## TRAVAIL À RÉALISER
Poursuivez la critique du film Balada Triste de Trompeta en reprenant juste après sa dernière phrase.
══ EXTRAIT PRÉSENTÉ
Balada Triste de Trompeta
Genre: Horreur , Drame , Historique
Année: 2011
Pays d'origine: Espagne
Réalisateur: Alex De la Iglesia
Casting:
Santiago Segura, Antonio de la Torre, Javier Botet, Fernando Guillén Cuervo, Carolina Bang, Fran Perea...
 

En pleine Guerre Civile espagnole, un clown se retrouve au milieu d'un bain de sang, après avoir été recruté par les Républicains pour défaire l'armée franquiste. En 1973, deux ans avant la mort de Franco, le fils de ce clown, Javier, intègre un cirque en tant que clown triste. Il tombe alors sous le charme de la belle acrobate Natalia. Mais celle-ci, masochiste, est déjà la propriété du violent et sanguin Sergio, l'Auguste, le clown joyeux. S'ensuivra un combat sans merci entre les deux artistes, qui finiront par se défigurer et s'entretuer pour l'amour de la belle.

 

 

Bouleversant et jubilatoire, Balada triste est une oeuvre baroque où le grotesque côtoie le sublime, une ode à l'Espagne, une réflexion détournée sur le Franquisme comme le cinéma hispanique n'en avait pas livré depuis le sensible "Cria Cuervos", de Carlos Saura en 1976. Mais nous sommes chez le provocant Alex de la Iglesia, et le message ne sera pas transmis dans la retenue et le non-dit, mais plutôt dans l'exagération, avec les armes du bis, de l'humour noir : le malaise d'un pays entier se retranscrira dans le microcosme du cirque, s'inscrivant douloureusement dans la chair même de ses protagonistes. Car Balada Triste est un film viscéral, qui touche au corps et à son altération, à l'organique ainsi qu'aux pulsions (sexuelles et sadiques).


La déchéance de l'Espagne franquiste catholique se reflète sur le visage de ces deux clowns échappés de l'Enfer, l'un brûlé à la chaux et au fer à repasser sous sa grandiloquente coiffe d'évêque, et l'autre ravagé, ne tenant encore en place qu'à l'aide de points de suture grossiers. Quelle meilleure représentation pour un peuple qui souffre que le personnage de Javier, qui ne peut devenir que le clown blanc, celui qui est triste, car la guerre civile l'a traumatisé, lui enlevant son père et son sens de l'humour au passage ? Face à lui, un Sergio dictatorial, qui fait régner la terreur sur son cirque, jusqu'à ce que son visage de monstre soit révélé au grand jour, suturé et difforme. S'effondre alors la fragile cohérence de ce monde du spectacle, qui peut tenter de renaitre autrement, libéré de son tyran.
════
══ DONNÉES FOURNIES
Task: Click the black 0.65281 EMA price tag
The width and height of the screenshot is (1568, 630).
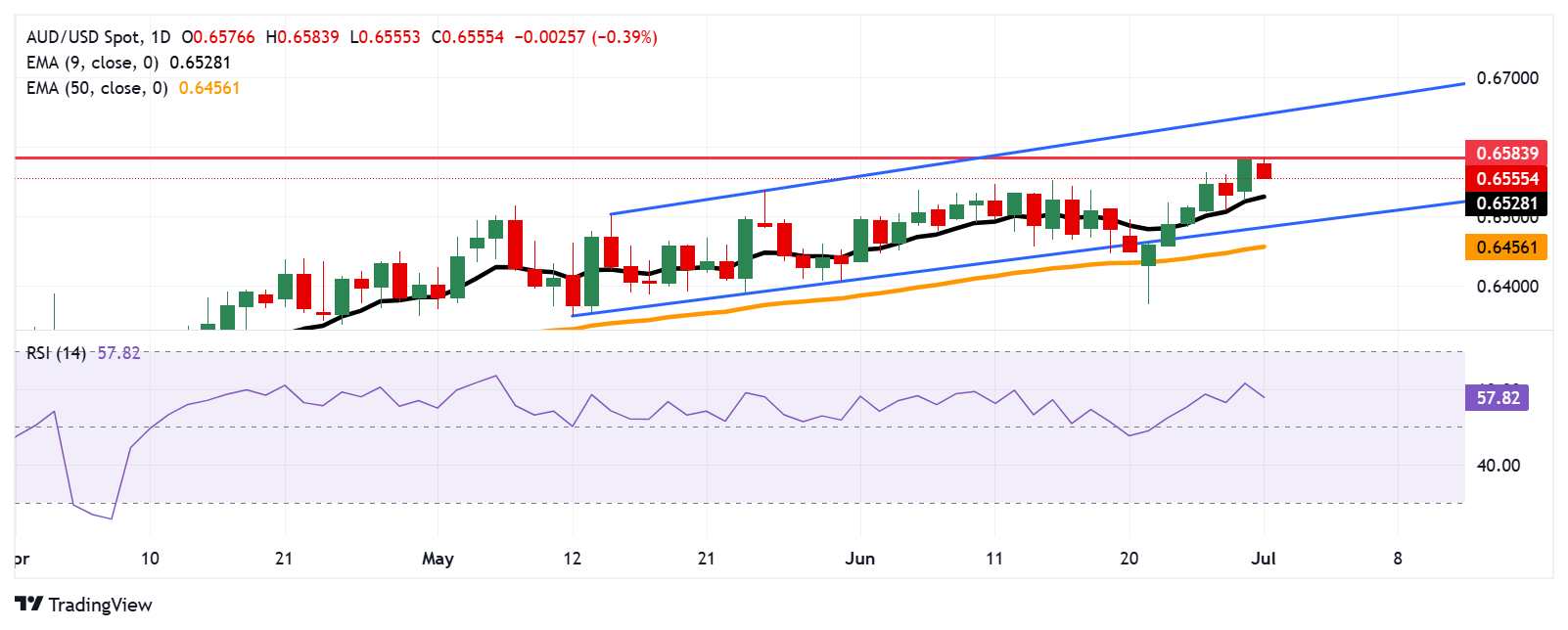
════
## RÉSULTAT DE L'EXERCICE
 

 

La mélancolique chanson Balada triste de Trompeta qui a inspiré le scénario à De la Iglesia (et qui risque de vous rester dans la tête), renforce cette idée d'une nostalgie d'antebellum, d'une époque bénie sans dictature, où les enfants riaient en toute innocence devant les pitreries de clowns pas encore dégénérés et armés de machettes :


"balade triste d'une trompette pour un passé qui n'est plus, et qui gémit et qui pleure comme moi..." chante Raphael en 1964. Cette balade triste est donc celle de Javier, à qui la guerre a volé son enfance et qui décide de se venger plutôt que de se lamenter, de sombrer dans la démence pour fuir le monde dans lequel il évolue.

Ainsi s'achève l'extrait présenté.